The adaptive exam generally provides a more difficult question after correct responses or an easier one when the test taker has made a wrong answer. This is an efficient method for estimating ability because the test taker spends time responding only to items at an appropriate level of difficulty. Such evaluations are particularly useful when a score is quickly required for placement into one of various courses, and for determining proficiency under time constraints. Advances in test creation software have made it easier for Computer-Adaptive Testing (CAT) to be developed and modified with templates for placement, achievement and licensing purposes.
CAT development begins with a clear identification of assessment purpose and taking steps to ensure that it accurately measures an examinee's true proficiency level. To achieve this goal, a sufficiently broad range of content areas and skill tasks must be provided to evaluate a range of low to high proficiency levels. A calibrated item bank large enough to administer well-targeted items across the range of candidate ability is essential for effective computer-adaptive testing. In addition, the items need to include a variety of tasks. For example, to evaluate listening and comprehension in language learners, an exam creator could include items testing comprehension of the main ideas of a conversation or passage, recognition and recall of a conversation's details, identification of specific words and phrases used in a passage, and so forth. The item selection algorithm must constrain the selection of items not just on the difficulty level but also present a variety of designated tasks.
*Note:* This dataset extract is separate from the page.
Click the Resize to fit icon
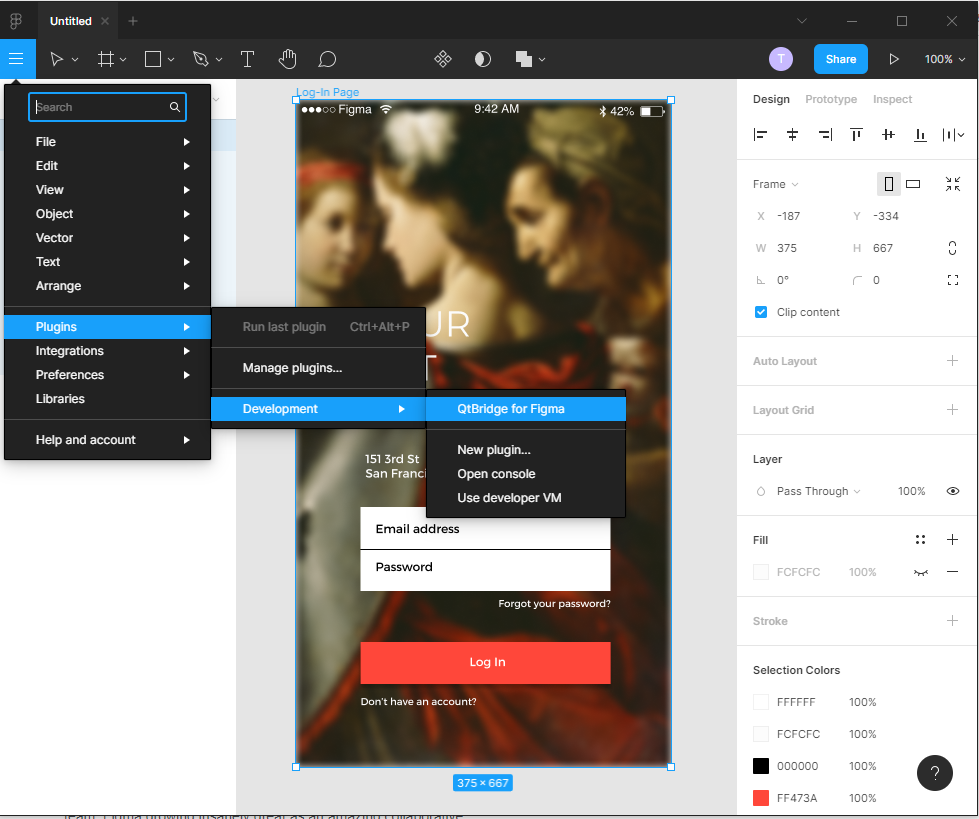The height and width of the screenshot is (819, 979). [x=952, y=184]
In an adaptive test, it isn't only the items that can be presented adaptively, but also the construct that the test measures can be adapted according to performance. The efficiency and storage capacities enabled by computer-assisted technologies can provide an expanded set of test issues, but this is dependent on the conceptual foresight of the test developers. It is important that expectations, instructions and the test format are clearly communicated to examinees before they take it to ensure reliability. First-time users should be introduced to the specific orientation of the hardware and test generator software, such as scrolling and adjusting audio volume. Providing a few relevant practice questions with equivalent structure and content will encourage a greater test validity and reliability.